Although these changes will likely provide more options for families and students, it is important to note that this is a federal law that may not apply to your state law, and you may suffer a tax detriment if you make a non-qualified withdrawal.
This means that if you are a New York resident and you use funds from the NY 529 Plan to pay for your child/grandchild’s student loans (or any other non-qualified distribution), you may be subject to recapture of the state income tax deduction for the 529 contribution.
The last time the federal law changed to expand the qualifying education expenses to include K-12 tuition under the TCJA, New York and some other states did not comply with the federal law. So, it is very possible that New Yorkers may not get the benefit of the 529 plan changes brought on by the SECURE Act.
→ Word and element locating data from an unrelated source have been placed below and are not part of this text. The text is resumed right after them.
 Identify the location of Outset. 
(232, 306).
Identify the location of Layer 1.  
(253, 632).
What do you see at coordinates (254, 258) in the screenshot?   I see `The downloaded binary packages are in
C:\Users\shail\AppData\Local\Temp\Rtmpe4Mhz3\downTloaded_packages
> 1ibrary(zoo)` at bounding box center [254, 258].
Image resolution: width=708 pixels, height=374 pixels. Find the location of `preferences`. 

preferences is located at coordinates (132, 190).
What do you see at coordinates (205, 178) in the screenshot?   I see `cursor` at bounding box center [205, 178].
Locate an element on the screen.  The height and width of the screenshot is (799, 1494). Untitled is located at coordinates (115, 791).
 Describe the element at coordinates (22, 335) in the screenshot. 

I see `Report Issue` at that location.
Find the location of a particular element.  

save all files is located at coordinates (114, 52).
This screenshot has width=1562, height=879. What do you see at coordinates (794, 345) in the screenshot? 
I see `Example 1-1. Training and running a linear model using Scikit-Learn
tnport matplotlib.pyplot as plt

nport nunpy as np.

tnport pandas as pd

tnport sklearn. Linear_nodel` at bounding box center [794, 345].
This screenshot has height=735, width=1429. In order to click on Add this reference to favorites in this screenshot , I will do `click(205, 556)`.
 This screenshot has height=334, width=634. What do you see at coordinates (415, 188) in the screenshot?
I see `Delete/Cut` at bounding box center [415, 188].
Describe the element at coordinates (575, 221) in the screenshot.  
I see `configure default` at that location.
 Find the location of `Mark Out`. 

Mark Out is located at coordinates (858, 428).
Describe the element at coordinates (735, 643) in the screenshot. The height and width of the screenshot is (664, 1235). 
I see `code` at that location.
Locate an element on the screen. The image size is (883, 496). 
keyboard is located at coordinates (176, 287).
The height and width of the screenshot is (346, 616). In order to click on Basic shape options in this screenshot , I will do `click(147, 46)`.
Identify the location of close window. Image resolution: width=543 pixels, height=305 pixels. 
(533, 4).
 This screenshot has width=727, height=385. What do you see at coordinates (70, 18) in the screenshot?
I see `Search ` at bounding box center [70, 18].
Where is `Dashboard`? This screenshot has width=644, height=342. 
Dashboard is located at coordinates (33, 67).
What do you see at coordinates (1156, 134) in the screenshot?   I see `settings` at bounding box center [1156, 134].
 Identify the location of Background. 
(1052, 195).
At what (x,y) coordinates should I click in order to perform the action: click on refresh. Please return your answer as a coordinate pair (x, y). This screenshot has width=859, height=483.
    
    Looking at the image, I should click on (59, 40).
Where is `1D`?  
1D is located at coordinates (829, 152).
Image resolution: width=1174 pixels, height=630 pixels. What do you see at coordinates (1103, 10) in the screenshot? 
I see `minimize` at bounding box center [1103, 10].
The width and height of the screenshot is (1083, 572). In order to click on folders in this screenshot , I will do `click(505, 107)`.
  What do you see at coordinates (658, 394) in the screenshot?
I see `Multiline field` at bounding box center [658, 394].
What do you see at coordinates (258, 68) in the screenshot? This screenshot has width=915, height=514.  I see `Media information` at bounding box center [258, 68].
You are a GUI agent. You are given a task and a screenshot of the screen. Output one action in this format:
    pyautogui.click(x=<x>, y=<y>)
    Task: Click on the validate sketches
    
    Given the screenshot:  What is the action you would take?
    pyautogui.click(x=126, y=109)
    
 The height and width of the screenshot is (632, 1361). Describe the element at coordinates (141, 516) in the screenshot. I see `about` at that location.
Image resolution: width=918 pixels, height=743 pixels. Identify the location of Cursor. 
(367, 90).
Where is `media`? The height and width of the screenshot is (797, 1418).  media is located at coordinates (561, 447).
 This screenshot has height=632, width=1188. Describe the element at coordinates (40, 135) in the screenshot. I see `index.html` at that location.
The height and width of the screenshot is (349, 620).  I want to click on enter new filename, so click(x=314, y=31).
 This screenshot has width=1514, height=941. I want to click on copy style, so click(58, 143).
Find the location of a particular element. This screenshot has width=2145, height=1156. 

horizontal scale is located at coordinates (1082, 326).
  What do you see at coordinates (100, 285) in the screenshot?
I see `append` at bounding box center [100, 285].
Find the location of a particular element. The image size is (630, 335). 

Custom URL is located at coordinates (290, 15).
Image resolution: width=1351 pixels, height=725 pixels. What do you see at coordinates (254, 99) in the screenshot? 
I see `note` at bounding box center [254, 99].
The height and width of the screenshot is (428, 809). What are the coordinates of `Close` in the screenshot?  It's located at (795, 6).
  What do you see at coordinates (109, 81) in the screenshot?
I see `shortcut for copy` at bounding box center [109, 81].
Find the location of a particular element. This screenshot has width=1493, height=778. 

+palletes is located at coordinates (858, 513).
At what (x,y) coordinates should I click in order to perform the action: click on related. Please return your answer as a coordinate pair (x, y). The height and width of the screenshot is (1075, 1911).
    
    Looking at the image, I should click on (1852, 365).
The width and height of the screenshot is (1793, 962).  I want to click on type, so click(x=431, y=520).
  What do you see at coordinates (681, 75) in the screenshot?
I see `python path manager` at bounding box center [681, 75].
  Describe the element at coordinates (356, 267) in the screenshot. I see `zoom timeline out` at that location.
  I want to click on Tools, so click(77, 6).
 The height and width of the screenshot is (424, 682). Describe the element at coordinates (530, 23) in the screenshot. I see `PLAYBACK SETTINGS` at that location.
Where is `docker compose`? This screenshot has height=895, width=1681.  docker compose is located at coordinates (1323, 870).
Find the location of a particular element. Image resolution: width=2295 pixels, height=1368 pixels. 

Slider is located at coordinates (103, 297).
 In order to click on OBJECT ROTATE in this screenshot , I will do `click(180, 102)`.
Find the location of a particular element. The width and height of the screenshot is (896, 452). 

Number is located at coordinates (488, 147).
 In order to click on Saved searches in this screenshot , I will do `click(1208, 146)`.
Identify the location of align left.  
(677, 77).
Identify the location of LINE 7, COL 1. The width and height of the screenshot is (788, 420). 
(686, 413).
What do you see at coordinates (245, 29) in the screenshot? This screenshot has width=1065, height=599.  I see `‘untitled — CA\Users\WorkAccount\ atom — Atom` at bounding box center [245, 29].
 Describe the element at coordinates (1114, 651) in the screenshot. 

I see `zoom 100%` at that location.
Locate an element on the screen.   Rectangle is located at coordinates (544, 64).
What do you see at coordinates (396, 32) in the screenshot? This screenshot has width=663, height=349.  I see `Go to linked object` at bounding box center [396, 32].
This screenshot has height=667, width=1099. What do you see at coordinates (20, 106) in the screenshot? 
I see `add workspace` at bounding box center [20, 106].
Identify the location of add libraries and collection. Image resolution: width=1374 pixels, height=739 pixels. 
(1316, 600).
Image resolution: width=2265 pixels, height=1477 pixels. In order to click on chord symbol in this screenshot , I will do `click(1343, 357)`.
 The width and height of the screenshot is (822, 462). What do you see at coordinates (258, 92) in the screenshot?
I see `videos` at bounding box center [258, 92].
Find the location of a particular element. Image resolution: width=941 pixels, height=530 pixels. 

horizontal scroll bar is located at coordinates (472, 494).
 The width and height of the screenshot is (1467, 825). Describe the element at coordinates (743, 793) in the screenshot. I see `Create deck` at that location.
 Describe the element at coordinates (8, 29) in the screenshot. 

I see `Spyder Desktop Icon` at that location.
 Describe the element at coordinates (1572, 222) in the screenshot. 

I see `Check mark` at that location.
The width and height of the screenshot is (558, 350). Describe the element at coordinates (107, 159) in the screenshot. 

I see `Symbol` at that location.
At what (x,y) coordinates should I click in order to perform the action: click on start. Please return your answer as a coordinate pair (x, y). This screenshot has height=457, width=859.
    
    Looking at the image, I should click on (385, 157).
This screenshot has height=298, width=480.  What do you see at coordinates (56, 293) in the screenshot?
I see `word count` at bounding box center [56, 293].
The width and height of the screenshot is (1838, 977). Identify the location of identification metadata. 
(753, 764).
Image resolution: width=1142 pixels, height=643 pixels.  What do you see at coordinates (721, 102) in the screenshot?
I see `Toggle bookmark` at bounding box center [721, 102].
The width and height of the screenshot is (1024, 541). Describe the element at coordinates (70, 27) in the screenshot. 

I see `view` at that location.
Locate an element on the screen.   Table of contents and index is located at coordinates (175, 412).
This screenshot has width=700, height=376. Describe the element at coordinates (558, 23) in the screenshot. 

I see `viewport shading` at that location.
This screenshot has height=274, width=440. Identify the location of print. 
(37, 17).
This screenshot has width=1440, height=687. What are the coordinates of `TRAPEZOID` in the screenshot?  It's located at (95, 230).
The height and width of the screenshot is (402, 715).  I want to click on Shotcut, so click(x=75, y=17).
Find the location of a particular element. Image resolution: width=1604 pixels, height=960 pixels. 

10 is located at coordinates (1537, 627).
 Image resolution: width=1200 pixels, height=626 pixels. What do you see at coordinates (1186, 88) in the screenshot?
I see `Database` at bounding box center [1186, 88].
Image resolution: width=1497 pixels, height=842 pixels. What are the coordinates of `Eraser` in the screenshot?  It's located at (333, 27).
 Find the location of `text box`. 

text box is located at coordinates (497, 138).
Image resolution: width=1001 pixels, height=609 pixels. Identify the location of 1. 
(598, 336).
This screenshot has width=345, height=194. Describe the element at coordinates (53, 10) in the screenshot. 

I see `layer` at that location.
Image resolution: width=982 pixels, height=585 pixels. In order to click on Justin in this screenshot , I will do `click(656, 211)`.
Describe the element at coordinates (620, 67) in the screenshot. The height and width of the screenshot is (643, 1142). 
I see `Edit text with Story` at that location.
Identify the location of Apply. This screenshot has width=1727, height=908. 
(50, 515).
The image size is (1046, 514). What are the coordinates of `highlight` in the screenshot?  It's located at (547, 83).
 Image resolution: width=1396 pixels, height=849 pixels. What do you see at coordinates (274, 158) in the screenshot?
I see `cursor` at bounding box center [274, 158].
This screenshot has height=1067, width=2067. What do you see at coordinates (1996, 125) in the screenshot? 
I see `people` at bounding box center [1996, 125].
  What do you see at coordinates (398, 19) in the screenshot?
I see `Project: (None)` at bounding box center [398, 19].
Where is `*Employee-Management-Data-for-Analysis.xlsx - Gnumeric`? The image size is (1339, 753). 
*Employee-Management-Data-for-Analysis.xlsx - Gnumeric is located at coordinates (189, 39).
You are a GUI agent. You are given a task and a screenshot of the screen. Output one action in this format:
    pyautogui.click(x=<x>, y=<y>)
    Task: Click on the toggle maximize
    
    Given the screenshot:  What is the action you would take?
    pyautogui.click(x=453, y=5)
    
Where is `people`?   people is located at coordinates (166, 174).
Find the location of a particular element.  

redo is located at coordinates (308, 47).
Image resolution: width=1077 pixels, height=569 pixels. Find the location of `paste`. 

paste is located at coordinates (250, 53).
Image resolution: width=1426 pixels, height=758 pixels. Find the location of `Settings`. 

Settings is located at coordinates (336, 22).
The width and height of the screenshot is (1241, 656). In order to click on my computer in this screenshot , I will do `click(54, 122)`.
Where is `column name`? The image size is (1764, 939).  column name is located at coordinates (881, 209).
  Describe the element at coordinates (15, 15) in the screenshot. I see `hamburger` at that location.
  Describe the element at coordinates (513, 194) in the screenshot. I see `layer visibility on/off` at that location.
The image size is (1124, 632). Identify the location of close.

It is important to confirm your state’s 529 Plan rules with a qualified professional to ensure that you will receive the maximum tax benefits offered and not inadvertently cause any tax detriments.
The increased minimum penalty for failure to file federal returns–
If you file a federal income tax return more than 60 days late (absent reasonable cause), you will be subject to a failure-to-file penalty. The failure-to-file penalty is normally 5% of the unpaid taxes for each month or part of a month that a tax return is late. However, a minimum penalty is assessed in certain cases.
The SECURE Act increases the minimum penalty for failure-to-file federal tax returns to the lesser of $400 or 100% of the amount of tax due. This change applies to returns that are due in 2020 and beyond, including any extensions.
Kiddie tax rates retroactively repealed–
The SECURE Act retroactively repeals the portion of the Tax Cuts and Jobs Act of 2017 (TCJA) that imposed a higher tax rate on certain children and/or young adults who received unearned income, such as interest, dividends, and long-term and short-term capital gains. These taxes are commonly referred to as the Kiddie Tax. Generally speaking, the TCJA effectively changed the Kiddie Tax rates from the parent’s marginal federal income tax rate to the same rates paid by trusts and estates, which typically results in much higher tax liability for the child.
The new law reinstates the Kiddie Tax rates to the tax rates in effect prior to the TCJA, which means the calculation to determine the Kiddie Tax is once again based on the parent’s marginal tax rate. This is a huge benefit to children and young adults with substantial investment income.